Jex Thoth

Artist: 
Album Title: 
Blood Moon Rise
Release Date: 
Friday, June 14, 2013
Label: 
Review Type: 

It took quite a while before Wisconsin-based band Jex Thoth recorded some stuff again. The last thing this band did, was the EP Witness in 2010 (review: Concreteweb’s Archives section, posted on 29/09/2010). However, in mean time Jex Thoth toured the globe, performing on festivals such as Hammer Open Air, Tuska, Doom Shall Rise, Roadburn or Rock Hard. Finally the band found the time to write, and record new material. It was done (also mixed) at the studio Avast! In Seattle with producer Randall Dunn (of Sunn O))) / Black Mountain / Earth / Boris-fame) and mastered at Chicago mastering with Jason Ward.

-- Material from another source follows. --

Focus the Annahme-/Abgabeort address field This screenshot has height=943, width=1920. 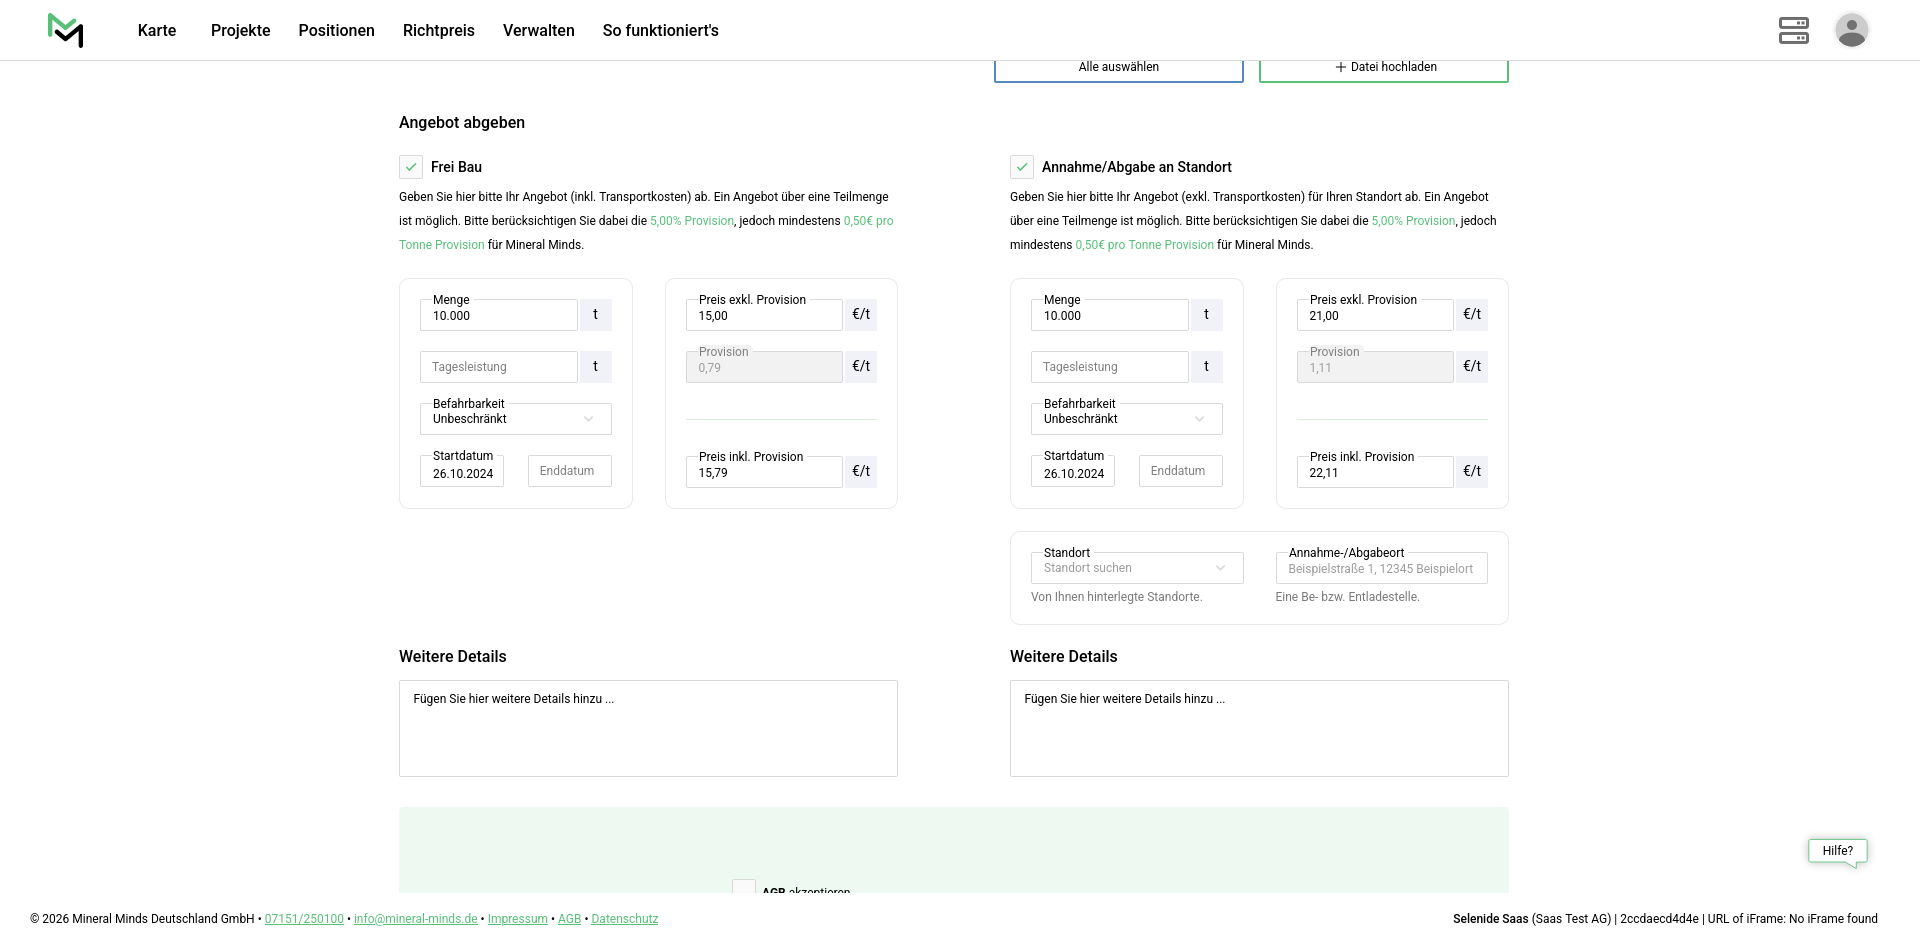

This time the band around front woman Jessica ‘Jex’ Bowen (the only member left from the original Totem line-up, which was the band’s name before they changed into the current one in 2007) worked with session musicians Lori Goldston and Steve Moore from the great act Earth. Blood Moon Rise is the second full length, after the self-called debut from 2008, and it lasts for more than three quarters of an hour. The Retro-Doom still focuses mainly on Jessica’s vocals, but that is a good thing for her voice never sounded as strong and variative as it does now. I am fairly pleased by the opener To Bury, for this song is something completely new and rather unique. It’s a sinister, gloomy ballad-alike Ambient-Rock track with a mostly warm-ritualistic atmosphere. As from The Places You Walk, Jex Thoth’s Psychedelic Doom-Rock brings rather characteristic stuff à la Witness or the self-titled debut. That means slow-paced Occult Rock with elements from the Sixties and Seventies, an energetic vibe, emotional spheres and nostalgic melodies. It’s catchy but not poppy, it’s heavy but not brutal, and it’s obscure but not bleak. And several of the hymns have something that’s rather unique and renewing. I did mention the opener above. The Divide, for example, comes with a droning start, before turning into a ritual epos with sludgy allures. Into A Sleep almost sounds like a loungy semi-ballad, and that calm, integer, even sober approach dominates the better part of the album. This laid-back attitude goes well as background escort. Highlight might be the eight minutes + song Ehjä, which is the most metalized one (the guitars are more on the forefront), but at the same time the most chilly and oppressive song Jex Thoth did do. The Four Of Us Are Dying too is pretty heavy, with riffs that remind me to Saint Vitus, by the way. It comes with a rather funereal atmosphere, and that’s something one cannot but appreciate, not? At least I do. The final song, by the way, called Psyar, is the most guitar-oriented, with a very tasteful grand finale-solo.

For the average quality of the songs is much stronger than any former record, I think Blood Moon Rise is the best Jex Thoth-release to date.